Strict bond covenants have become a nostalgic thing of the past as more and more lenders are offering easier terms to even the riskiest of companies. According to Moody’s Investors Service, the average covenant quality (CQ) score for bonds issued in 2017 was 4.36 (weakest), which is the fourth consecutive year with a weakest-level average CQ score. This is on a scale of 1-5, with 5 being the weakest.
This could put investors in a sticky situation in a downturn, Moody’s says, because holders of covenant-light bonds will have little control of the issuer’s actions to mitigate its losses. In fact, bondholder rights will be secondary to shareholders should a downturn happen.
“[I]f speculative-grade companies were to come under pressure during a turn in the credit cycle, the lax covenants in their bond indentures would allow them to take a host of shareholder-friendly measures without consulting or compensating their bondholders,” Moody’s says in a report. “These measures include the sale and transfer of assets outside of a restricted group, refinancing earlier maturing unsecured debt with secured debt, and expanding into new and uncertain lines of business.”

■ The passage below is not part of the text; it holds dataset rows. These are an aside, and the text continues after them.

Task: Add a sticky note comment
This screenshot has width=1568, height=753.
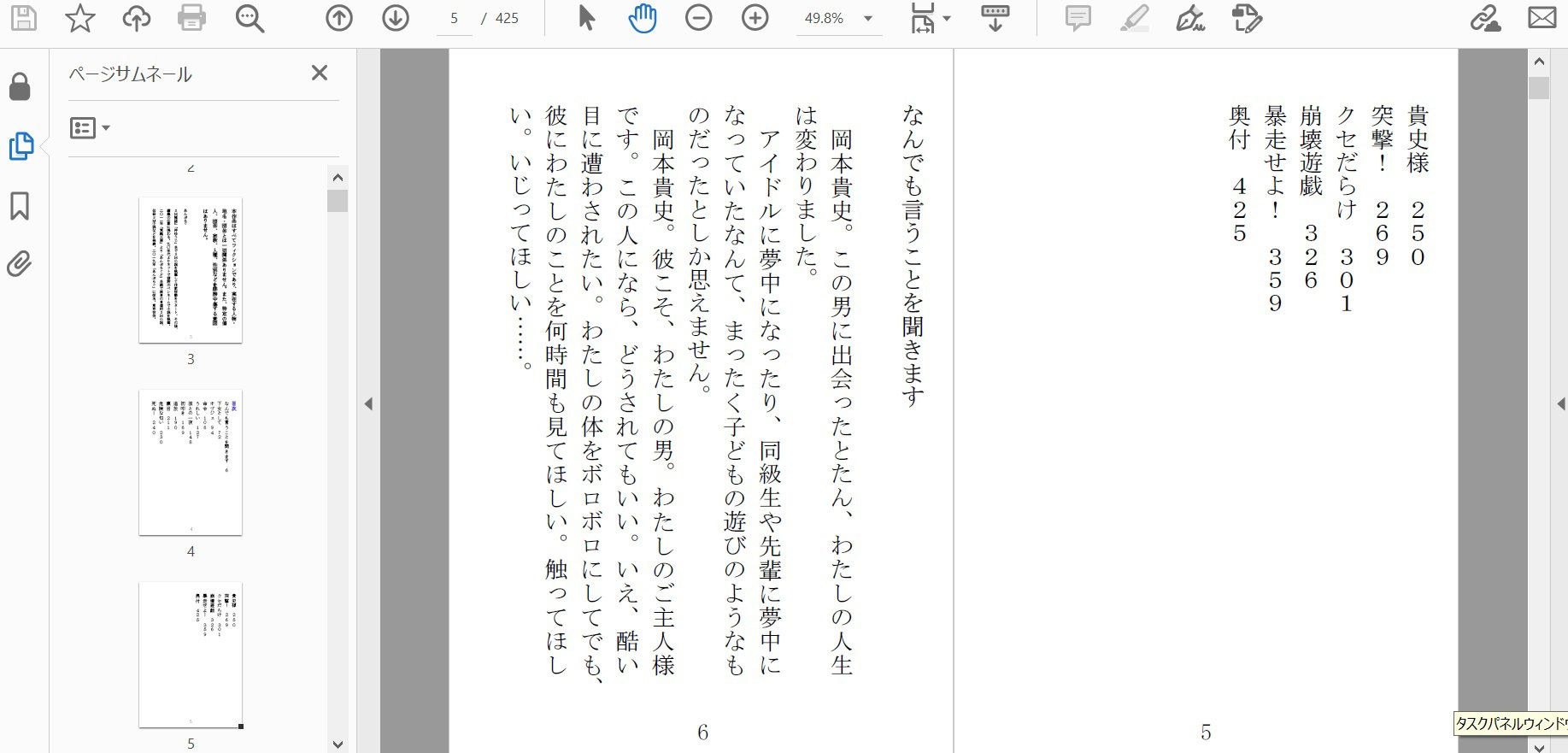Action: click(1078, 18)
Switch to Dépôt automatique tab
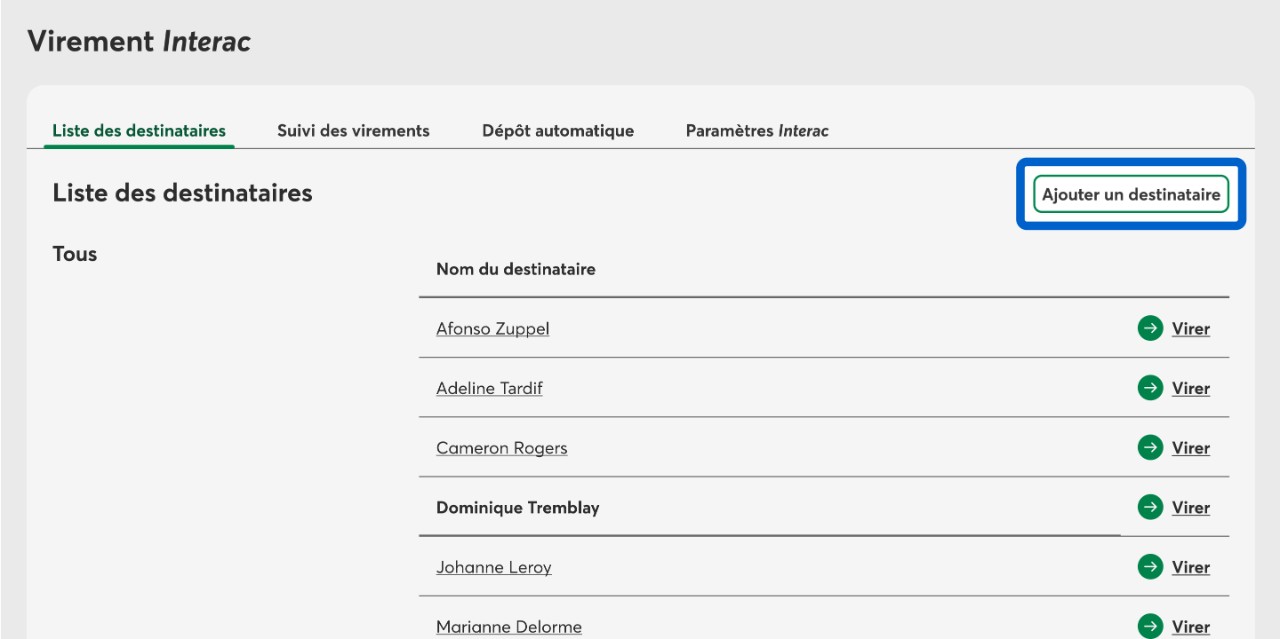This screenshot has width=1280, height=639. [x=558, y=131]
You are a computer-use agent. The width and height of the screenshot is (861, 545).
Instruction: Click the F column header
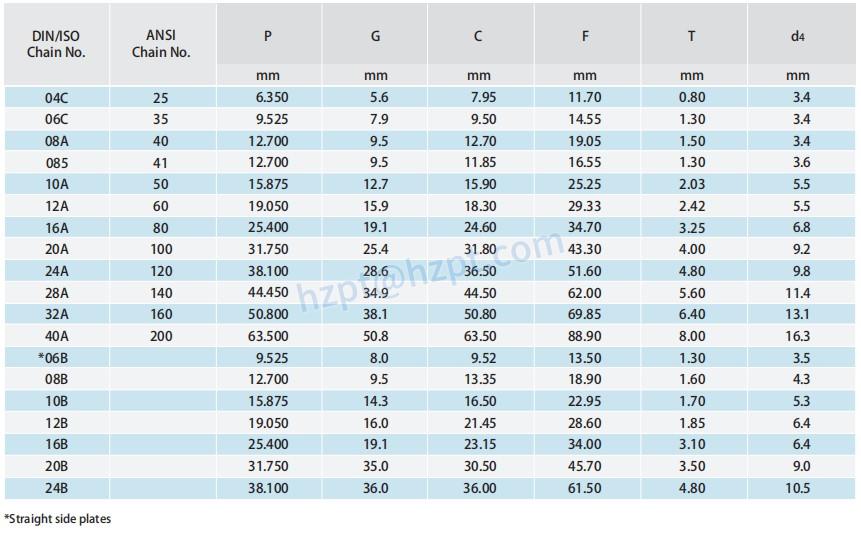(x=585, y=36)
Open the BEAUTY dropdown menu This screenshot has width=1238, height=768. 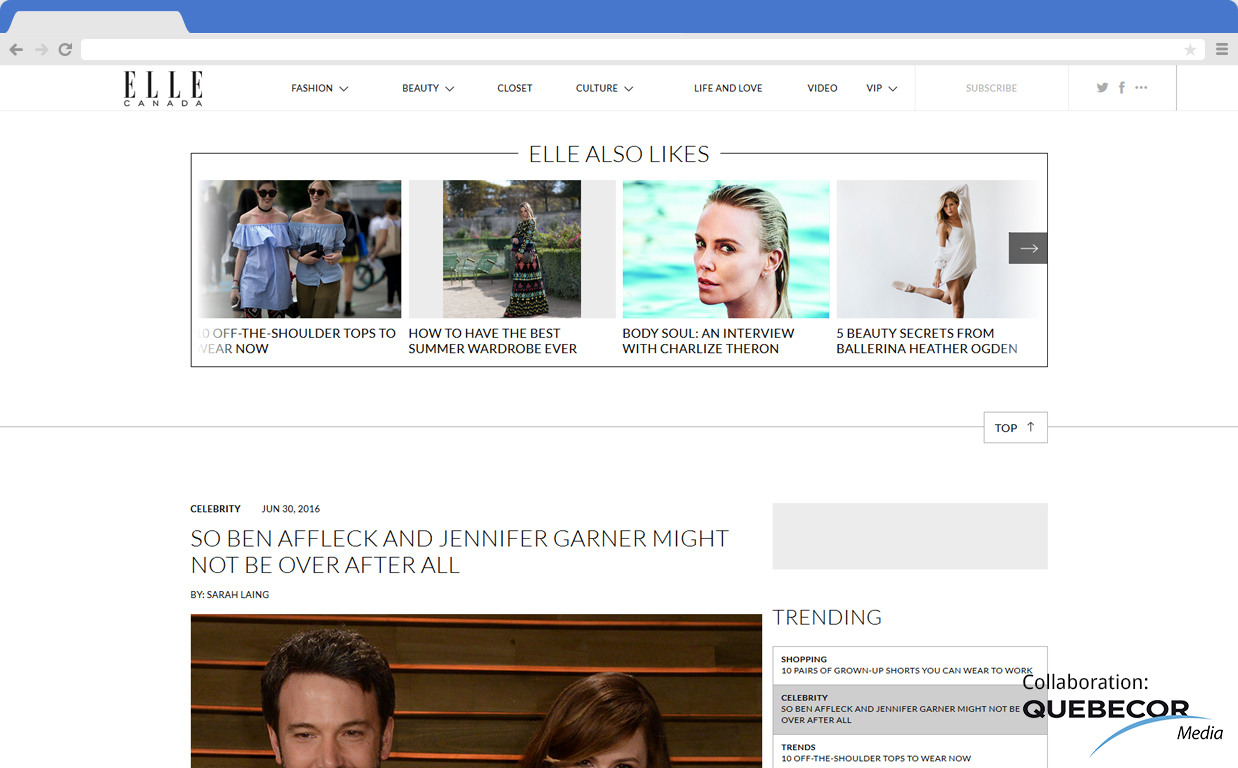[x=427, y=88]
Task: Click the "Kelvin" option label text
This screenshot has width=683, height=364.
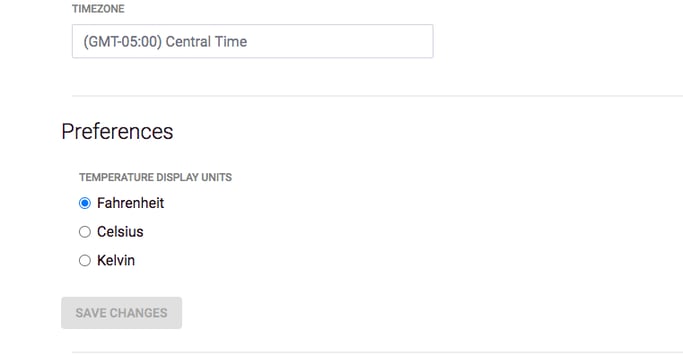Action: click(116, 260)
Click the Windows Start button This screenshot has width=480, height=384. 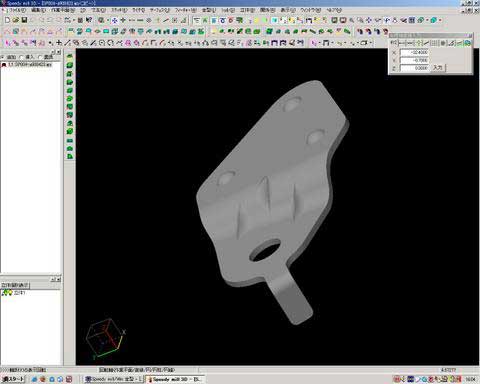[x=13, y=379]
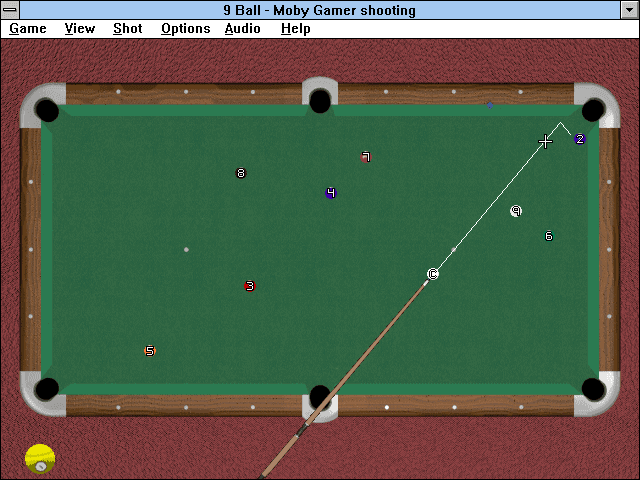This screenshot has width=640, height=480.
Task: Click the purple 4 ball
Action: [331, 193]
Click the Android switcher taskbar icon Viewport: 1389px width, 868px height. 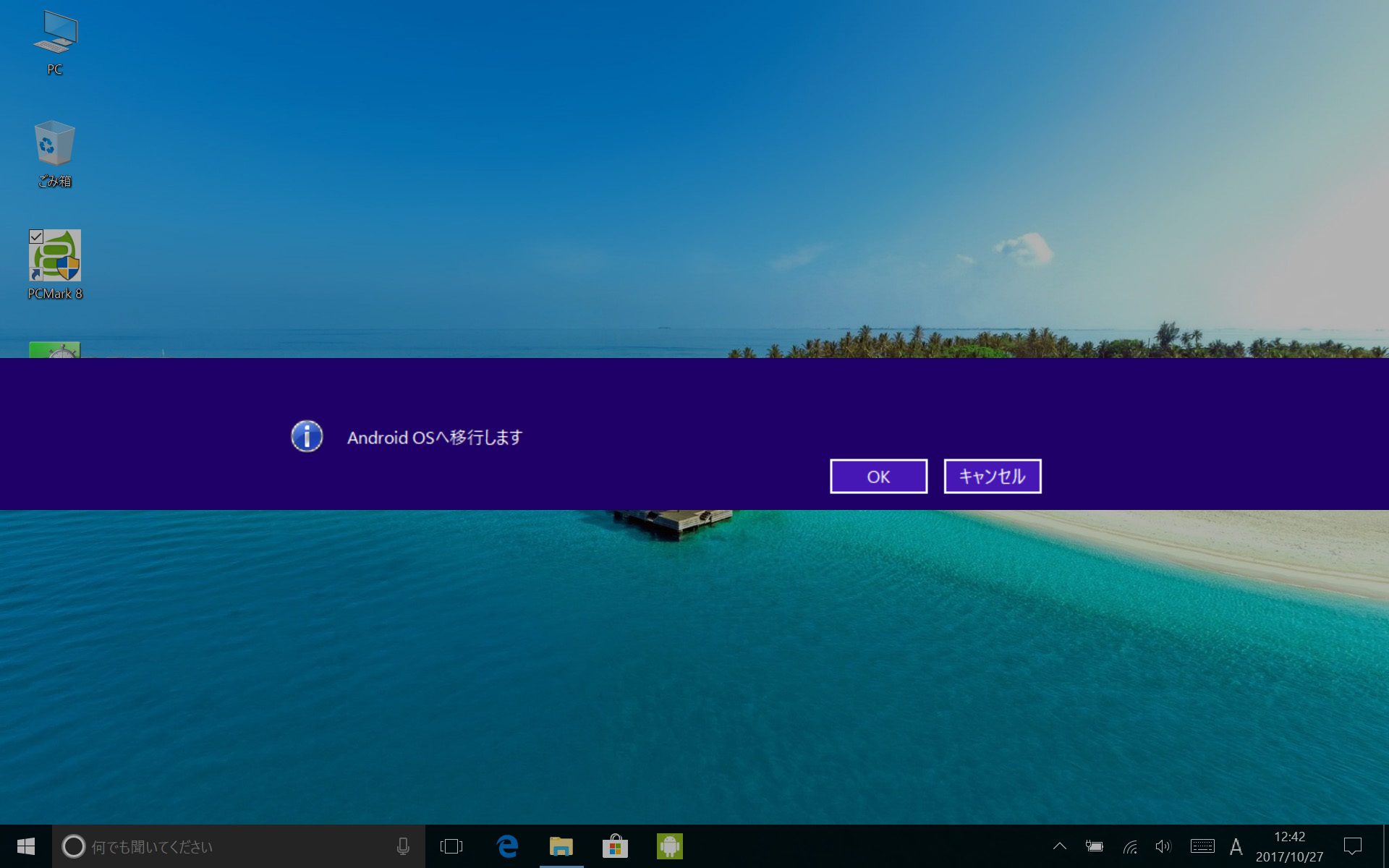pyautogui.click(x=669, y=846)
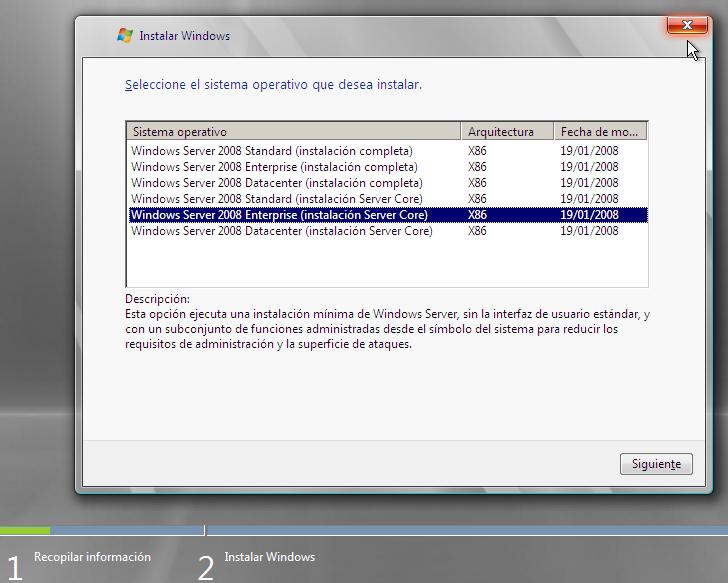The width and height of the screenshot is (728, 583).
Task: Select Windows Server 2008 Standard (instalación completa)
Action: tap(272, 151)
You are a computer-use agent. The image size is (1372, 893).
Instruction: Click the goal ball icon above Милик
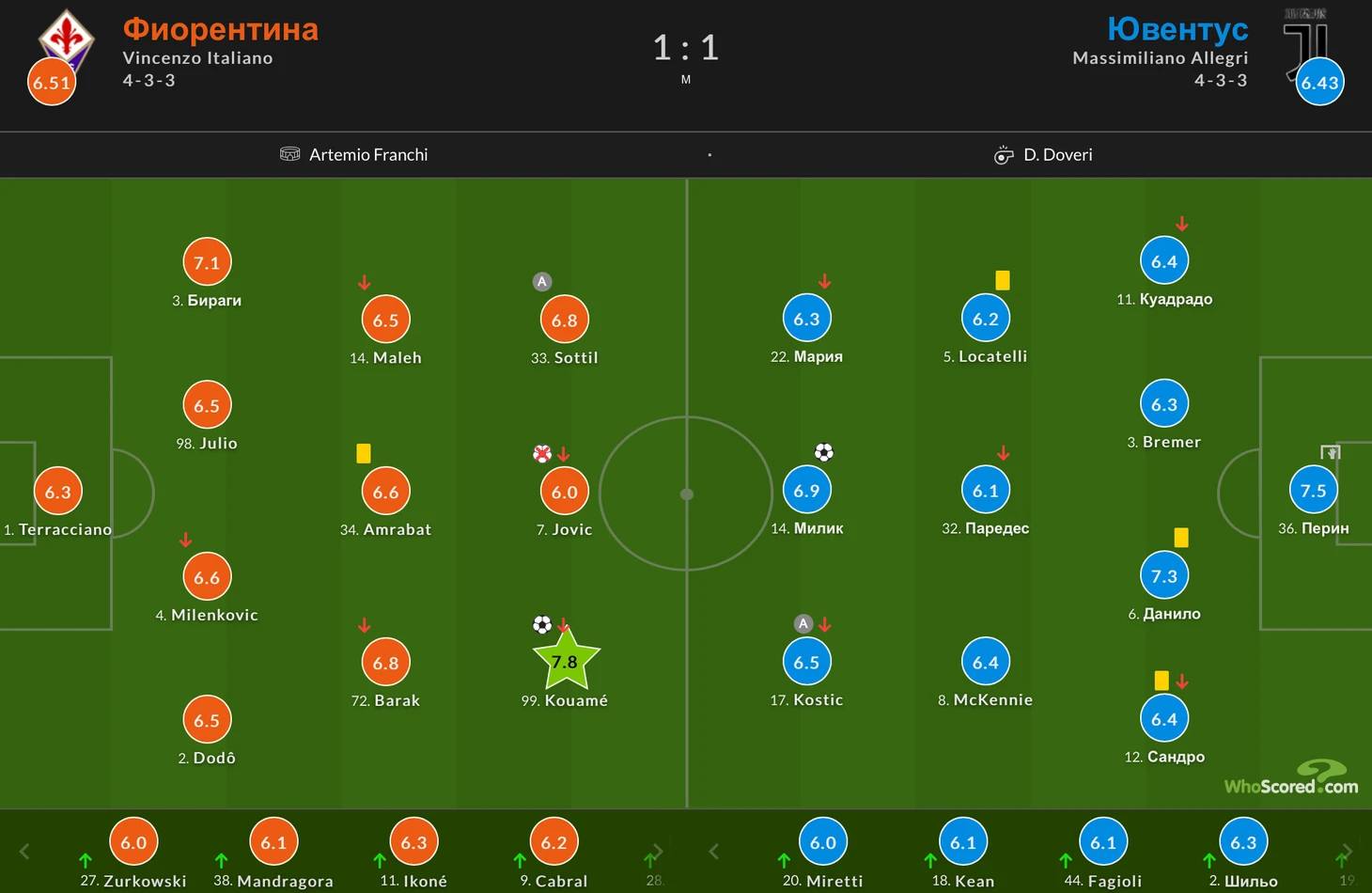point(824,452)
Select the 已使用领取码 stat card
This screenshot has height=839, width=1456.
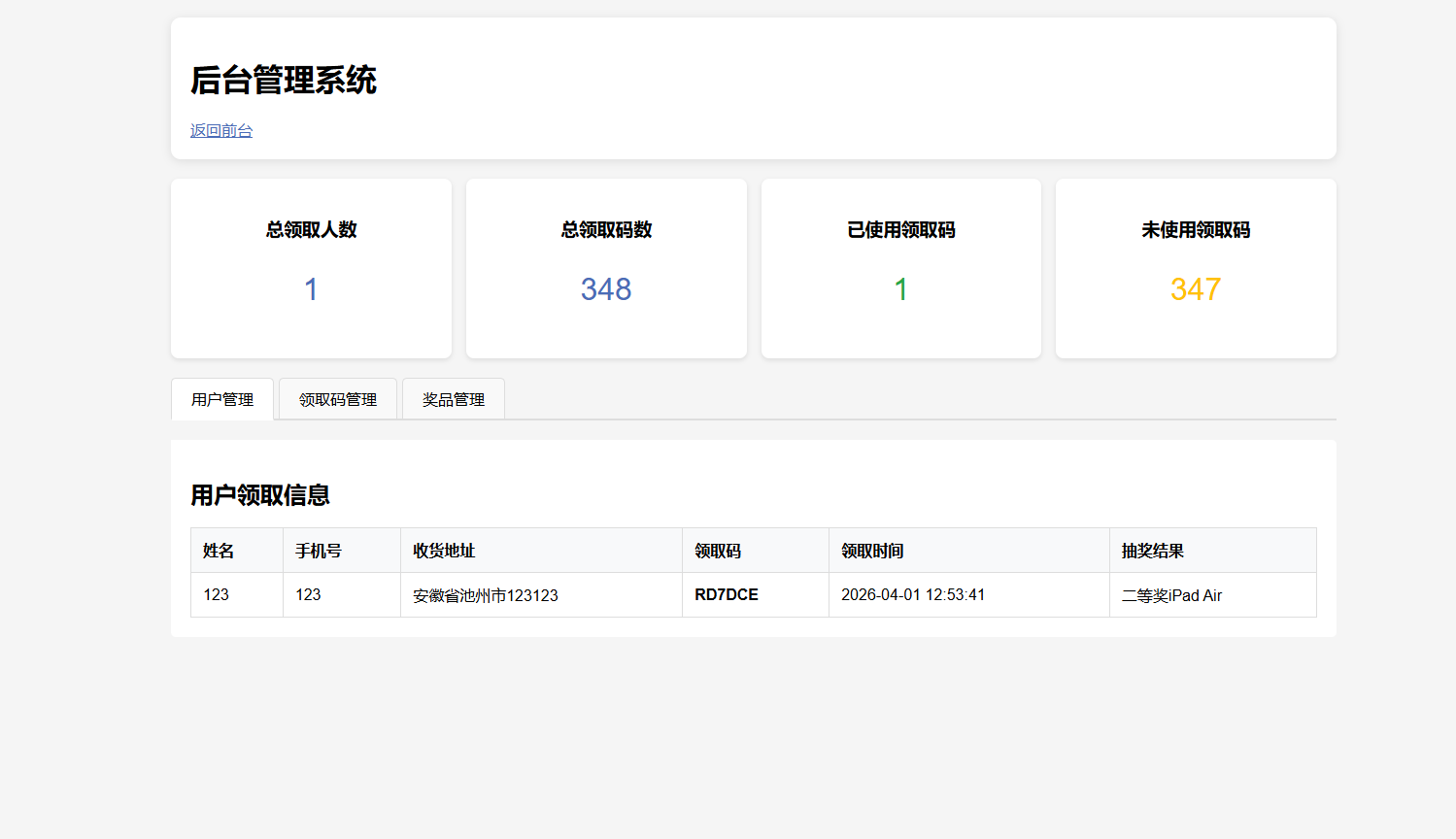900,267
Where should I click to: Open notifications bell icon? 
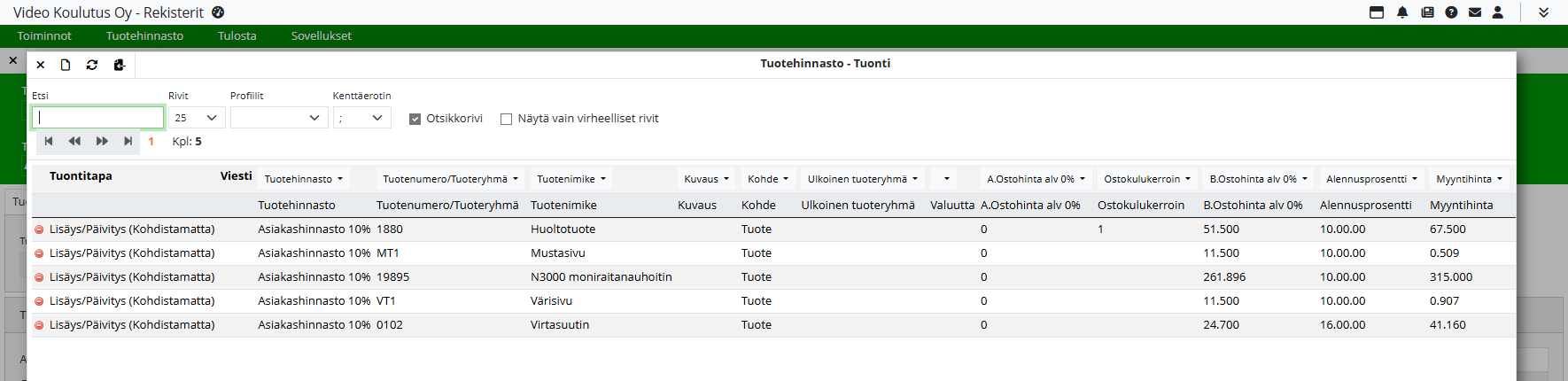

And since highly leveraged companies will struggle under new tax laws (see related story here), there could be more stresses and defaults in the future.
While experts say those buying the debt should make sure their analysis is sound, sometimes they are not getting the time. According to Moody’s demand is so strong that many bond issues are oversubscribed resulting in very short roadshows. This gives investors “limited time to review deal terms … diminishing their ability to challenge covenant structures.” Meanwhile, with credit conditions positive and holding steady across the spectrum, “including a speculative grade default rate that we expect will continue to rest below its historical average,” investors have been more willing to abide deteriorating credit protections within bond contracts, Moody’s says.
All of this adds more risk to the market. Ordinarily, covenants maintain a balance between an issuer’s fiduciary obligations to its shareholders and its contractual obligations to creditors. However, increasingly, “covenants are not achieving that objective,” Moody’s says. And investors searching for yield anywhere they can, are becoming more and more lax, “willing to give spec-grade issuers the operational flexibility once reserved only for investment grade credits because of their strong financial profiles.” And if a downturn comes, investors in high-yield covenant-lite bonds “will be powerless to prevent issuers from taking actions that favor their shareholders at bondholder expense.”